| RECORDED DATA |

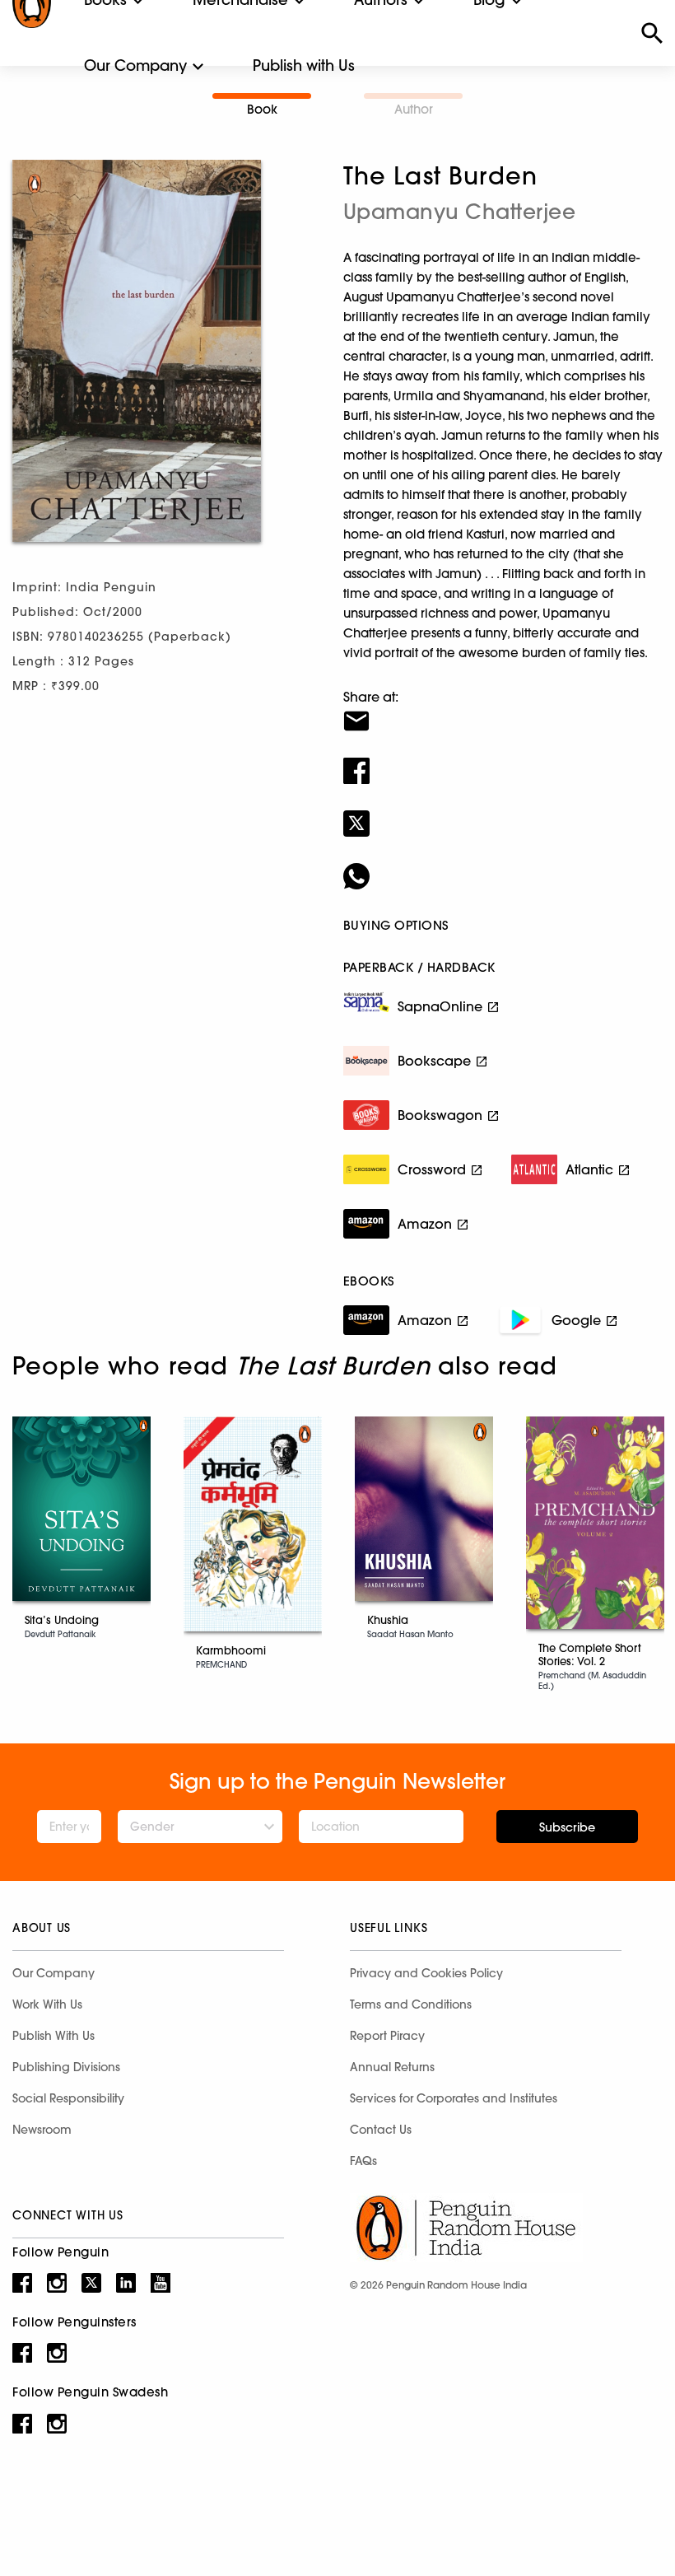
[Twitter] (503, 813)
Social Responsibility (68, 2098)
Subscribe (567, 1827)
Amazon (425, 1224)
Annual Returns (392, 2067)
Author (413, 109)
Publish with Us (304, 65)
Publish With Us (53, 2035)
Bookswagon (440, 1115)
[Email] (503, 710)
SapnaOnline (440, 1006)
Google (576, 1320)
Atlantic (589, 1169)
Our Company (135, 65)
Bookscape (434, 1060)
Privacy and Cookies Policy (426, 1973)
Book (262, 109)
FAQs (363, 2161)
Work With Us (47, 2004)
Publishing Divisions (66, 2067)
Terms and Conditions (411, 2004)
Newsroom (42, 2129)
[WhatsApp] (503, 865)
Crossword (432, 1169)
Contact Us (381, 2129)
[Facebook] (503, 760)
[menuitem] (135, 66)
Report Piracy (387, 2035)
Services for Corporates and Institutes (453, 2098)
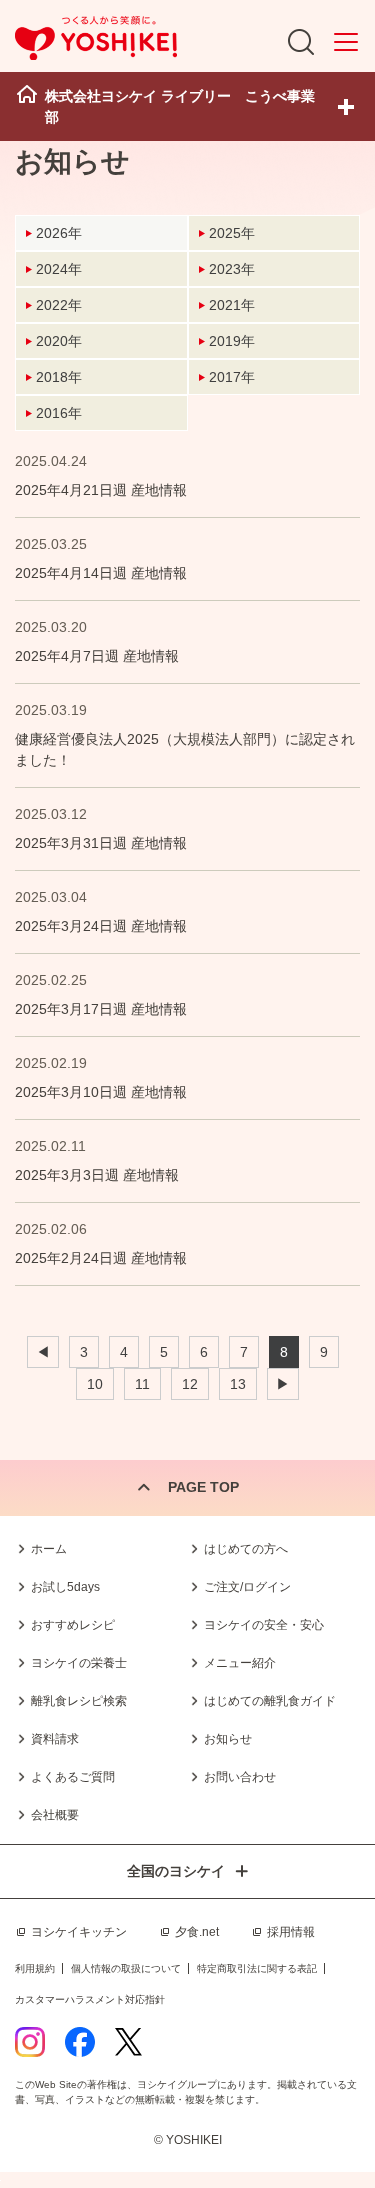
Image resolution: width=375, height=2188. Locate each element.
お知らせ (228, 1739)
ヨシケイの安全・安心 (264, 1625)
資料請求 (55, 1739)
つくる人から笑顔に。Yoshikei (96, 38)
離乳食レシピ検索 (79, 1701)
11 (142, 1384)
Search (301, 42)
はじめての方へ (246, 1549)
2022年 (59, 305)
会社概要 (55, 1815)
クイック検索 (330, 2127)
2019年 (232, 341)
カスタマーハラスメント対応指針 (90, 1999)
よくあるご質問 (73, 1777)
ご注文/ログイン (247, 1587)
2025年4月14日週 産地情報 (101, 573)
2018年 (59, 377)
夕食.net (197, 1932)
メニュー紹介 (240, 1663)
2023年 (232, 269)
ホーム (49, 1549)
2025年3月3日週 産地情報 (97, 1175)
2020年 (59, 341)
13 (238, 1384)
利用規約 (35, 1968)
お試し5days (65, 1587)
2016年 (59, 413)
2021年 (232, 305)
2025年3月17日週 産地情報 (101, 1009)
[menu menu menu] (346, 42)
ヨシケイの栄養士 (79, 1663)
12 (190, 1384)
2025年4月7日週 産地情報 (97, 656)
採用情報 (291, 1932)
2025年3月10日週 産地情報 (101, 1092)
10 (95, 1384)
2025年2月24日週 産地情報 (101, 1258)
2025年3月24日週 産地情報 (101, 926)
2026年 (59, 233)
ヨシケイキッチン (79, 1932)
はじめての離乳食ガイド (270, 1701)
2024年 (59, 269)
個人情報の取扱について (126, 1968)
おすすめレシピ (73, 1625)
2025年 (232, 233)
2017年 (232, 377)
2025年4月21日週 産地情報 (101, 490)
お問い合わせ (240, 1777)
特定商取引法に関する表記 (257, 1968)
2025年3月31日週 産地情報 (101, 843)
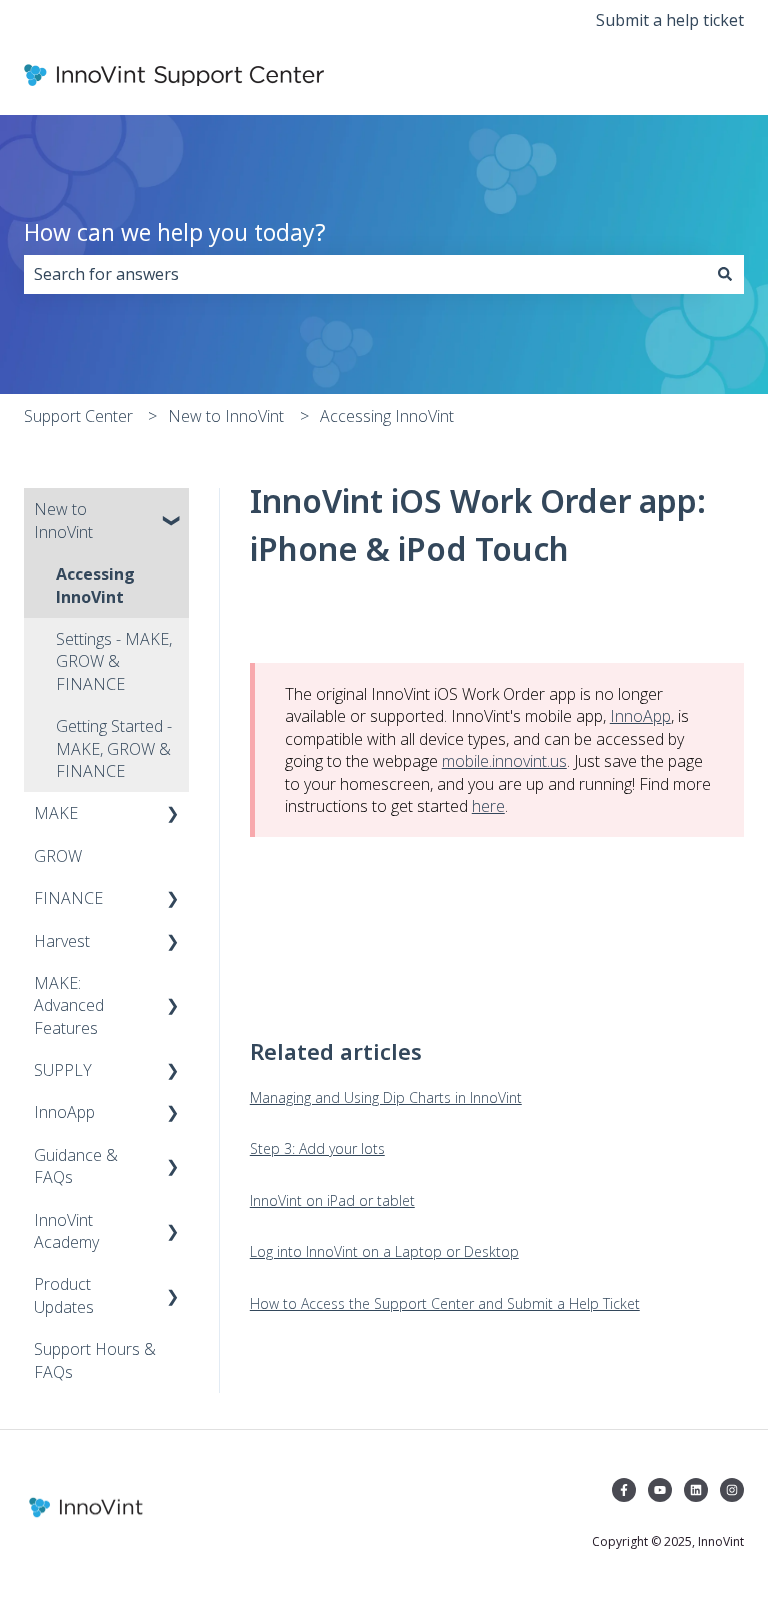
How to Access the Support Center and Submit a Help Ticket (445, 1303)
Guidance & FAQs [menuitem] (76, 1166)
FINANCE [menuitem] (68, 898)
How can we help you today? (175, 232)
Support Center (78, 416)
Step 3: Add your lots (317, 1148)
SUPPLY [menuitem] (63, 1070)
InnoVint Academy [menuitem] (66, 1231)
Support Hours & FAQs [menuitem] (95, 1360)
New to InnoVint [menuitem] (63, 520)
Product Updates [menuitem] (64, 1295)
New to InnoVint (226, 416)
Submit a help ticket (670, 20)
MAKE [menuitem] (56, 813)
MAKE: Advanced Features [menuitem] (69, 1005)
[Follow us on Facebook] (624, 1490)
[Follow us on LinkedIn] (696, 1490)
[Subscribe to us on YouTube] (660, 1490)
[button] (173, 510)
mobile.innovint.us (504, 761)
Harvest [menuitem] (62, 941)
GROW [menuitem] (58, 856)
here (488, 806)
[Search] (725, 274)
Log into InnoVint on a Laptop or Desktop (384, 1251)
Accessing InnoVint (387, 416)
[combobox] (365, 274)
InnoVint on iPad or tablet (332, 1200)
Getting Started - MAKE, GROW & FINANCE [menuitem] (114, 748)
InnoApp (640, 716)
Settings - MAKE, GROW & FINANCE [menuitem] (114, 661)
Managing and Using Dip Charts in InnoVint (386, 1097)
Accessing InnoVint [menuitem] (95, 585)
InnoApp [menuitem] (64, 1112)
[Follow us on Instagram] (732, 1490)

| TASK TO COMPLETE |
Restate the data above word for word. Skip every picture.

| WRITTEN RESPONSE |
[Twitter] (503, 813)
Social Responsibility (68, 2098)
Subscribe (567, 1827)
Amazon (425, 1224)
Annual Returns (392, 2067)
Author (413, 109)
Publish with Us (304, 65)
Publish With Us (53, 2035)
Bookswagon (440, 1115)
[Email] (503, 710)
SapnaOnline (440, 1006)
Google (576, 1320)
Atlantic (589, 1169)
Our Company (135, 65)
Bookscape (434, 1060)
Privacy and Cookies Policy (426, 1973)
Book (262, 109)
FAQs (363, 2161)
Work With Us (47, 2004)
Publishing Divisions (66, 2067)
Terms and Conditions (411, 2004)
Newsroom (42, 2129)
[WhatsApp] (503, 865)
Crossword (432, 1169)
Contact Us (381, 2129)
[Facebook] (503, 760)
[menuitem] (135, 66)
Report Piracy (387, 2035)
Services for Corporates and Institutes (453, 2098)
Image resolution: width=375, height=2188. Locate each element.
お知らせ (228, 1739)
ヨシケイの安全・安心 (264, 1625)
資料請求 (55, 1739)
つくる人から笑顔に。Yoshikei (96, 38)
離乳食レシピ検索 (79, 1701)
11 (142, 1384)
Search (301, 42)
はじめての方へ (246, 1549)
2022年 (59, 305)
会社概要 (55, 1815)
クイック検索 (330, 2127)
2019年 (232, 341)
カスタマーハラスメント対応指針 (90, 1999)
よくあるご質問 (73, 1777)
ご注文/ログイン (247, 1587)
2025年4月14日週 産地情報 (101, 573)
2018年 (59, 377)
夕食.net (197, 1932)
メニュー紹介 (240, 1663)
2023年 (232, 269)
ホーム (49, 1549)
2025年3月3日週 産地情報 (97, 1175)
2020年 (59, 341)
13 (238, 1384)
利用規約 (35, 1968)
お試し5days (65, 1587)
2016年 (59, 413)
2021年 (232, 305)
2025年3月17日週 産地情報 (101, 1009)
[menu menu menu] (346, 42)
ヨシケイの栄養士 (79, 1663)
12 (190, 1384)
2025年4月7日週 産地情報 (97, 656)
採用情報 (291, 1932)
2025年3月10日週 産地情報 (101, 1092)
10 (95, 1384)
2025年2月24日週 産地情報 (101, 1258)
2025年3月24日週 産地情報 (101, 926)
2026年 (59, 233)
ヨシケイキッチン (79, 1932)
はじめての離乳食ガイド (270, 1701)
2024年 (59, 269)
個人情報の取扱について (126, 1968)
おすすめレシピ (73, 1625)
2025年 (232, 233)
2017年 (232, 377)
2025年4月21日週 産地情報 (101, 490)
お問い合わせ (240, 1777)
特定商取引法に関する表記 (257, 1968)
2025年3月31日週 産地情報 (101, 843)
How to Access the Support Center and Submit a Help Ticket (445, 1303)
Guidance & FAQs [menuitem] (76, 1166)
FINANCE [menuitem] (68, 898)
How can we help you today? (175, 232)
Support Center (78, 416)
Step 3: Add your lots (317, 1148)
SUPPLY [menuitem] (63, 1070)
InnoVint Academy [menuitem] (66, 1231)
Support Hours & FAQs [menuitem] (95, 1360)
New to InnoVint [menuitem] (63, 520)
Product Updates [menuitem] (64, 1295)
New to InnoVint (226, 416)
Submit a help ticket (670, 20)
MAKE [menuitem] (56, 813)
MAKE: Advanced Features [menuitem] (69, 1005)
[Follow us on Facebook] (624, 1490)
[Follow us on LinkedIn] (696, 1490)
[Subscribe to us on YouTube] (660, 1490)
[button] (173, 510)
mobile.innovint.us (504, 761)
Harvest [menuitem] (62, 941)
GROW [menuitem] (58, 856)
here (488, 806)
[Search] (725, 274)
Log into InnoVint on a Laptop or Desktop (384, 1251)
Accessing InnoVint (387, 416)
[combobox] (365, 274)
InnoVint on iPad or tablet (332, 1200)
Getting Started - MAKE, GROW & FINANCE [menuitem] (114, 748)
InnoApp (640, 716)
Settings - MAKE, GROW & FINANCE [menuitem] (114, 661)
Managing and Using Dip Charts in InnoVint (386, 1097)
Accessing InnoVint [menuitem] (95, 585)
InnoApp [menuitem] (64, 1112)
[Follow us on Instagram] (732, 1490)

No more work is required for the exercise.